Lebih dari sekadar kisah cinta biasa, kisah Kugy dan Keenan juga menyimpan kisah pergulatan panjang pencarian diri yang otentik. Gagasan ini, jika disederhanakan dan diungkapkan dengan bahasa populer kalangan remaja, akan serupa dengan upaya untuk “menjadi diri sendiri”. Tentang bagaimana Kugy dan Keenan merawat impian-impian, kata hati, pilihan hidup, dan cita-cita mereka, berhadapan dengan kompleks realitas hidup di lingkungannya masing-masing yang tak sederhana, dilematis, dan kadang tampak pahit.

Keenan, misalnya, digambarkan terpaksa kuliah di jurusan manajemen, sementara sejatinya dia ingin menyerahkan hidupnya di dunia kesenian. Ia harus mengikuti kehendak orang tuanya, sampai akhirnya di satu titik perjalanan kisah ini Keenan mengambil sebuah keputusan yang sangat berani: berhenti kuliah, berkomitmen mandiri secara ekonomi, dan total hidup dengan melukis.

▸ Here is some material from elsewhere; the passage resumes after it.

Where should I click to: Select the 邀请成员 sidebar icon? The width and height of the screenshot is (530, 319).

Keteguhan Keenan dengan keputusannya ini tak bisa dilepaskan dari cerita-cerita inspiratif yang ditulis Kugy, terutama saat Kugy tengah tertekan dan kalut akibat proyek percomblangan Noni dan Eko, dan menuliskan pengalamannya dengan anak-anak miskin di pinggiran Bandung dalam kisah Jenderal Pilik dan Pasukan Alit.

Titik penting novel ini terjadi saat Keenan memutuskan untuk menghilang dan tinggal di Ubud bersama Pak Wayan, sahabat lama ibunya, dan memulai merajut mimpinya menjadi pelukis. Di titik itu pula, pembaca akan merasakan bahwa jalinan perasaan Kugy dan Keenan terancam putus. Apalagi saat jalinan cerita ini menuturkan bahwa di Ubud Keenan terpikat dengan Luhde Laksmi, ponakan Pak Wayan, sementara Kugy, yang baru lulus kuliah dan kemudian bekerja di sebuah biro iklan di Jakarta, menjalin hubungan dengan bosnya di kantor.

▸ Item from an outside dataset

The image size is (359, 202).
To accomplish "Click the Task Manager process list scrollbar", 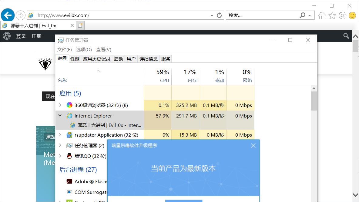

Di bagian seperempat terakhir novel, pembaca akan menemukan bagian-bagian yang sangat menentukan bagi penyelesaian konflik dan keseluruhan alur kisah novel yang sebenarnya sudah lebih dulu dilansir dalam versi digital (WAP) pada April 2008. Di bagian ini, pembaca akan menemukan “Dee yang sebenarnya”, yang menghadirkan renungan-renungan hidup yang mendalam dengan juru bicara tokoh-tokoh novel yang usianya kebanyakan masih belia. Memang, pembaca tidak akan terlalu dibebani dengan metafor-metafor berat dan refleksi filosofis yang cukup serius, seperti dalam Supernova: Ksatria, Puteri, dan Bintang Jatuh. Namun begitu, hal ini tidak mengurangi kualitas dan kedalaman refleksi Dee.

Salah satu kelebihan novel ini adalah efek adiktif yang dimilikinya. Dee sendiri menjelaskan bahwa novel ini juga memang mencoba mengambil semangat komik dan cerita bersambung, yang pada dasarnya berupaya menjaga rasa penasaran pembaca. Membaca Perahu Kertas, pembaca seperti akan dilayarkan ke suatu kisah yang cukup menguras emosi dan cukup bernuansa eksistensial.

Di tengah melimpahnya genre novel-novel populer remaja bertema cinta di pasar perbukuan, novel ini dapat dikatakan sebagai sebuah terobosan baru untuk berbagi kisah yang memikat dan inspiratif yang sarat nilai-nilai renungan mendalam, jauh dari dangkal. Tak hanya soal cinta, tapi juga renungan soal relasi etis antarmanusia.

Parung (Bogor), 31 Agustus 2009

Tulisan ini dimuat di Harian Jawa Pos, 20 Desember 2009.